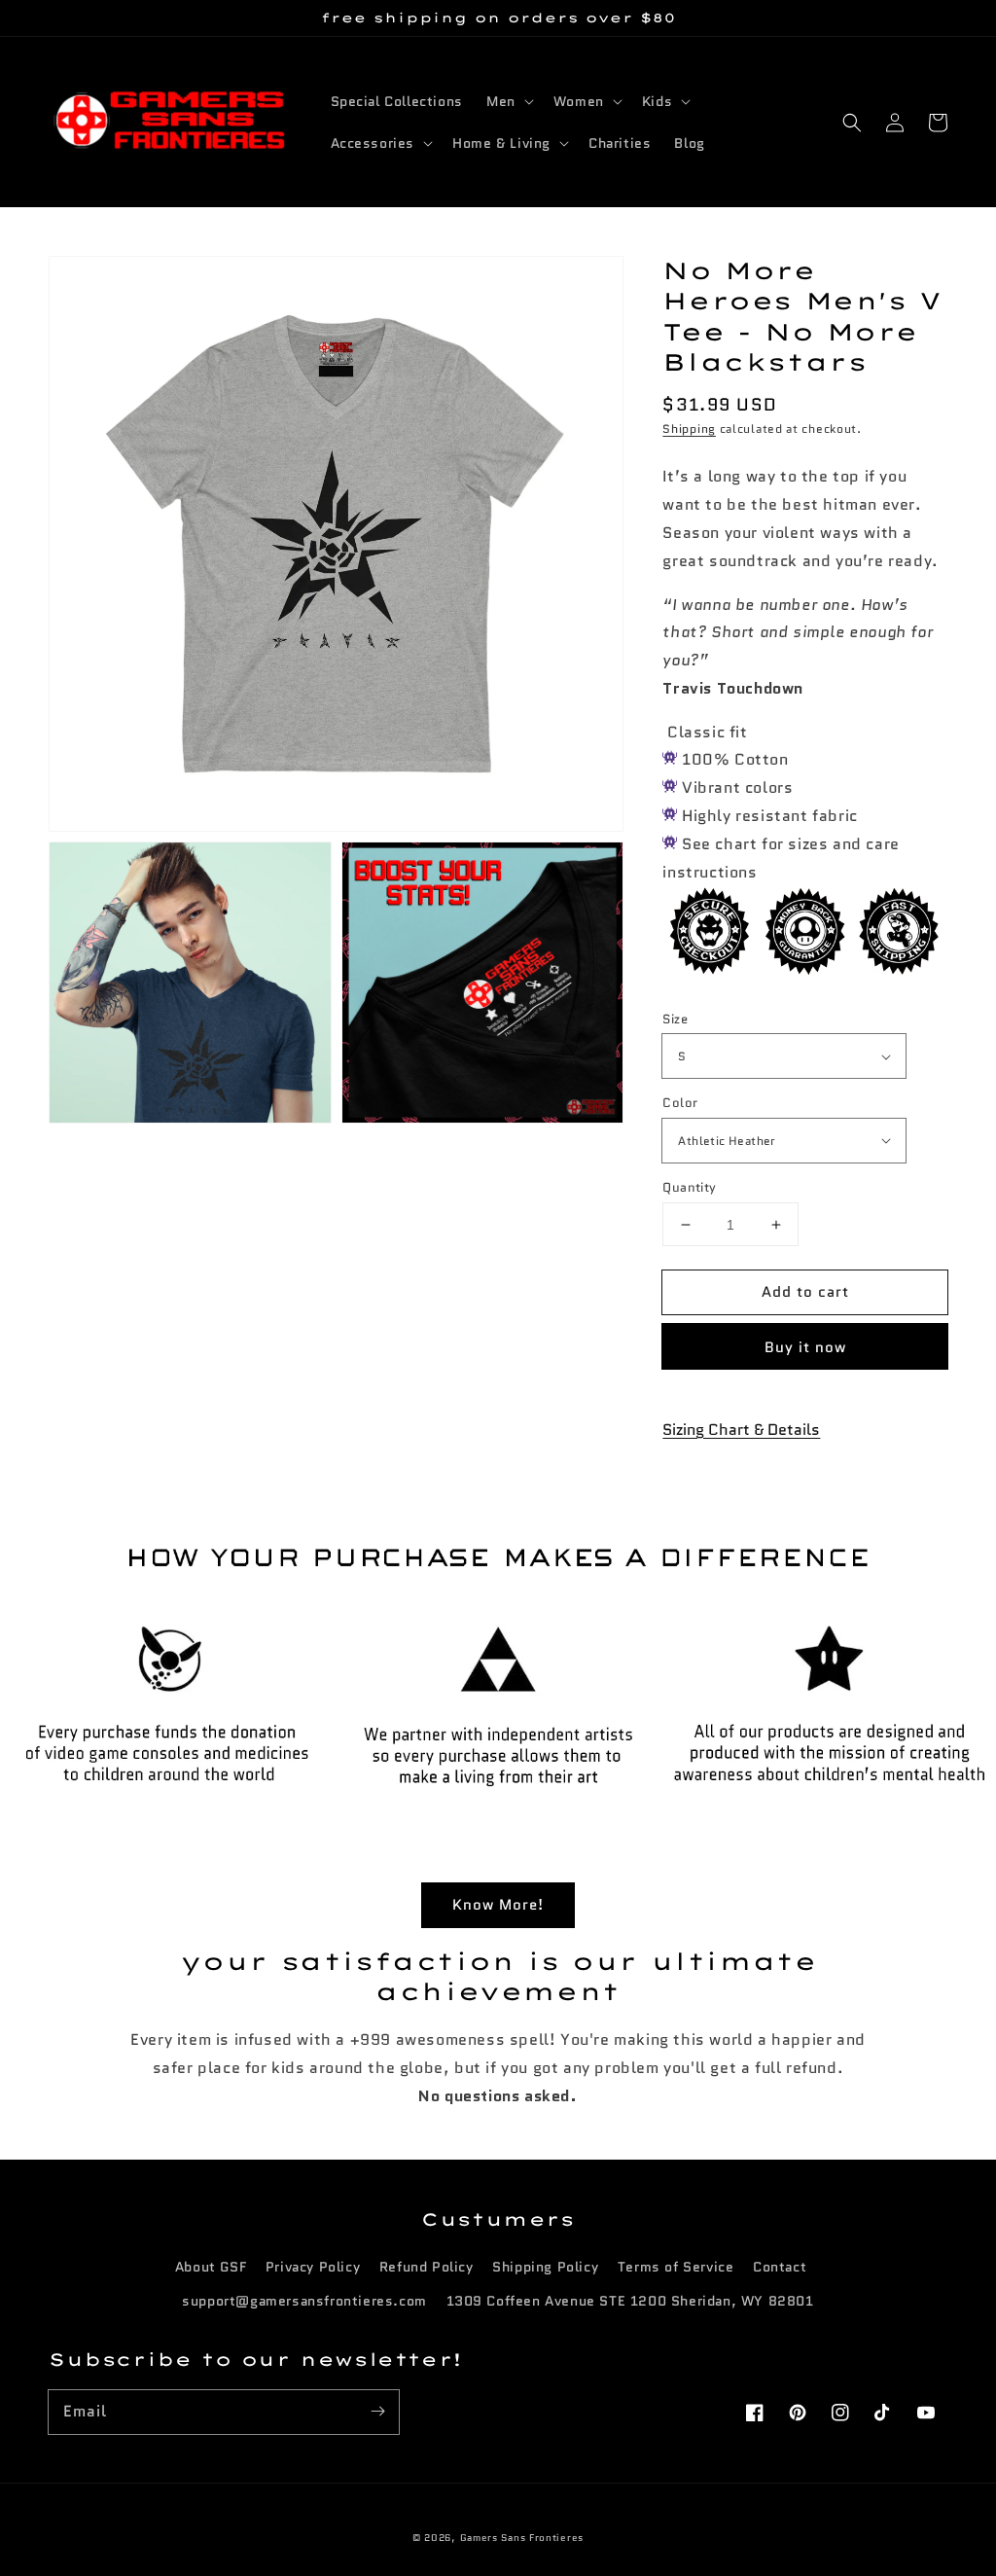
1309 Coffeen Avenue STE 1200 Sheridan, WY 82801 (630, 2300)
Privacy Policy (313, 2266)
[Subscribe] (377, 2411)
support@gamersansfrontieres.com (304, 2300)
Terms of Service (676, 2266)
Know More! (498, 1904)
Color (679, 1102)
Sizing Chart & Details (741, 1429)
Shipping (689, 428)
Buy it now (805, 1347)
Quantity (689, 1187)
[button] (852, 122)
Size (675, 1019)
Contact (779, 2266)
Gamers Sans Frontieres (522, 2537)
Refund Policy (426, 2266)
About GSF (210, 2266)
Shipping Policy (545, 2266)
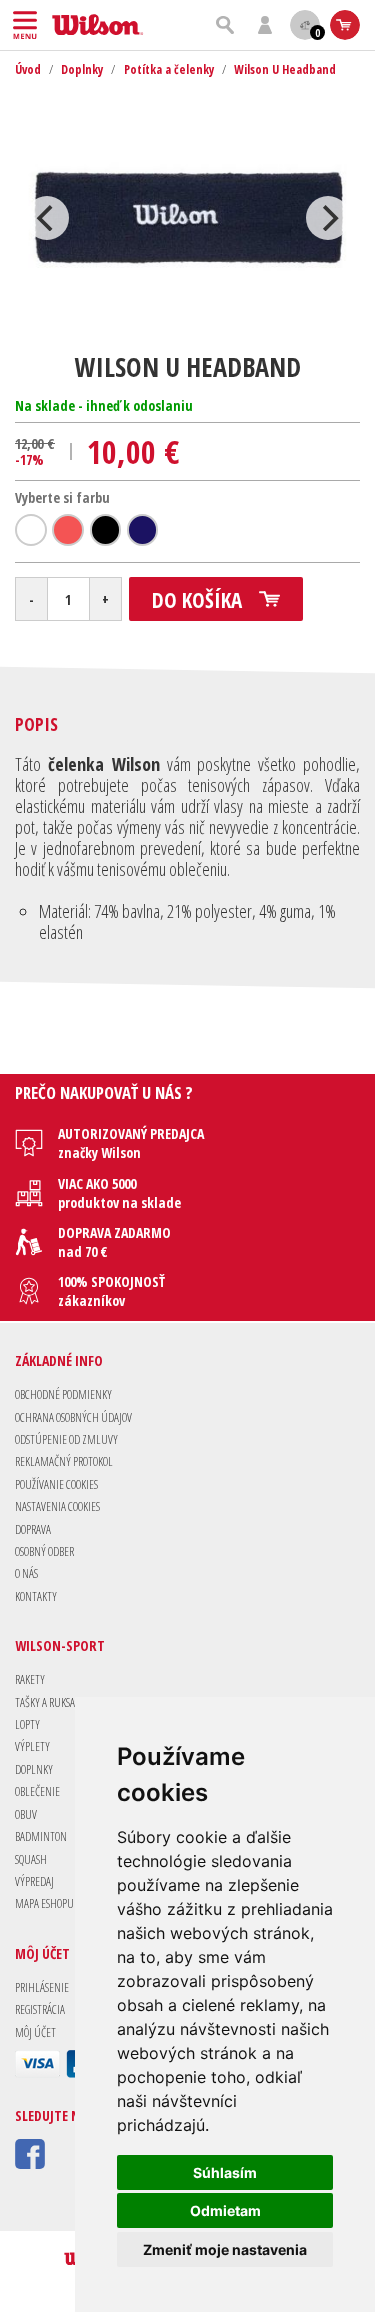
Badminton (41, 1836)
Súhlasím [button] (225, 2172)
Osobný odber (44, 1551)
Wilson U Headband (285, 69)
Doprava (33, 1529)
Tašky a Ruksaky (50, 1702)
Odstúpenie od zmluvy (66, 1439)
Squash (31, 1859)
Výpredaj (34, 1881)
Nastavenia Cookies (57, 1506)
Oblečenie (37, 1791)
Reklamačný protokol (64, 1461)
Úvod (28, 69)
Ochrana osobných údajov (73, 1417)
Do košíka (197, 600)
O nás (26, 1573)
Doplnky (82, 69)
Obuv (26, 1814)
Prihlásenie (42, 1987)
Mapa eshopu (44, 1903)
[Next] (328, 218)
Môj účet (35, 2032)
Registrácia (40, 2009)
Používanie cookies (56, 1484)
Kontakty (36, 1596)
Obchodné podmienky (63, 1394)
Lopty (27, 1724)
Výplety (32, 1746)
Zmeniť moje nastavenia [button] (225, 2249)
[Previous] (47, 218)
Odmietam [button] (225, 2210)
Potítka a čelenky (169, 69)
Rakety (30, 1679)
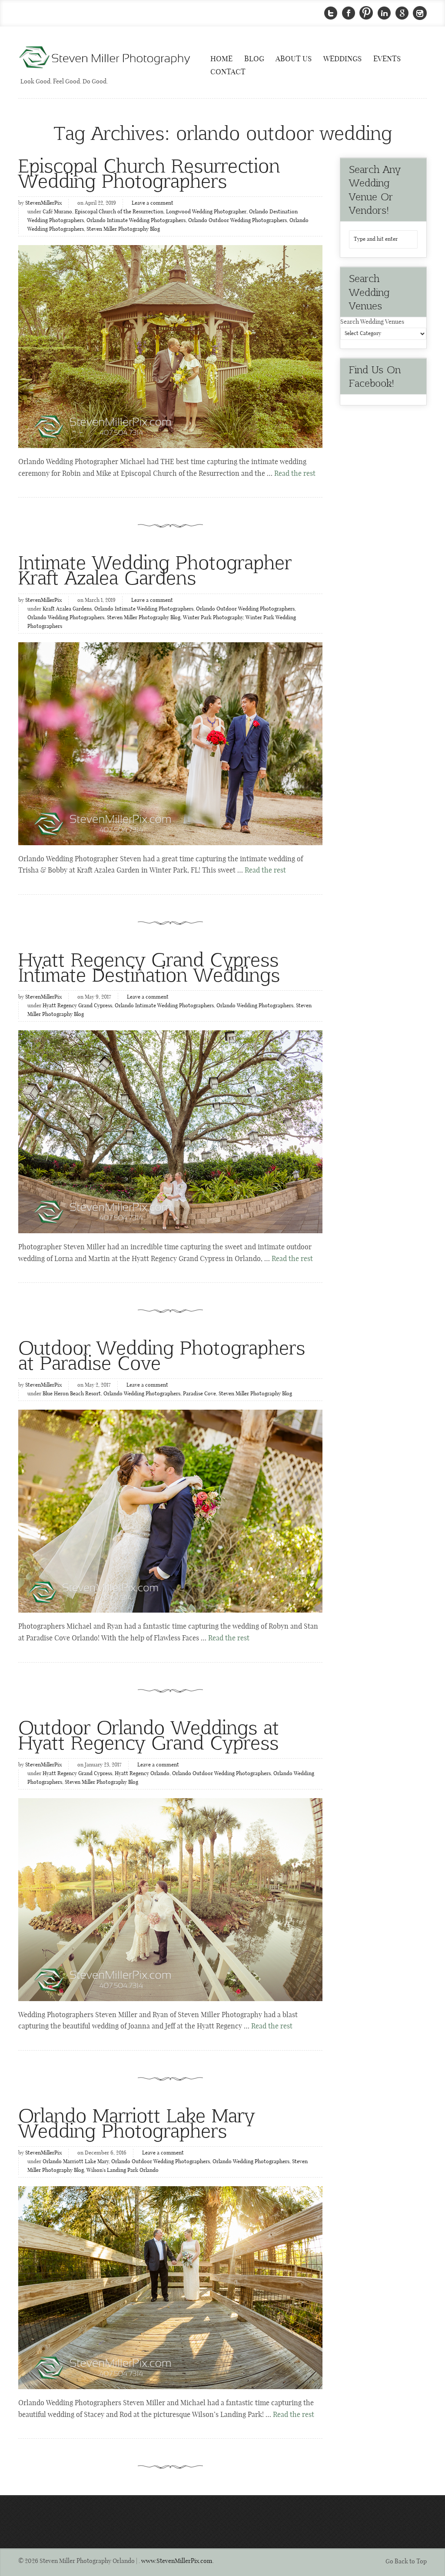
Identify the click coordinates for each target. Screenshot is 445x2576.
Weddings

* Task requirements
Using the material above, transcribe exactly the lines from the one holding "Size (675, 1019)" to the one holding "Úvod (28, 69)", both ends kept. Do not carry over any pictures.

* Solution
Size (675, 1019)
Contact (779, 2266)
Gamers Sans Frontieres (522, 2537)
Refund Policy (426, 2266)
About GSF (210, 2266)
Shipping Policy (545, 2266)
Badminton (41, 1836)
Súhlasím [button] (225, 2172)
Osobný odber (44, 1551)
Wilson U Headband (285, 69)
Doprava (33, 1529)
Tašky a Ruksaky (50, 1702)
Odstúpenie od zmluvy (66, 1439)
Squash (31, 1859)
Výpredaj (34, 1881)
Nastavenia Cookies (57, 1506)
Oblečenie (37, 1791)
Reklamačný protokol (64, 1461)
Úvod (28, 69)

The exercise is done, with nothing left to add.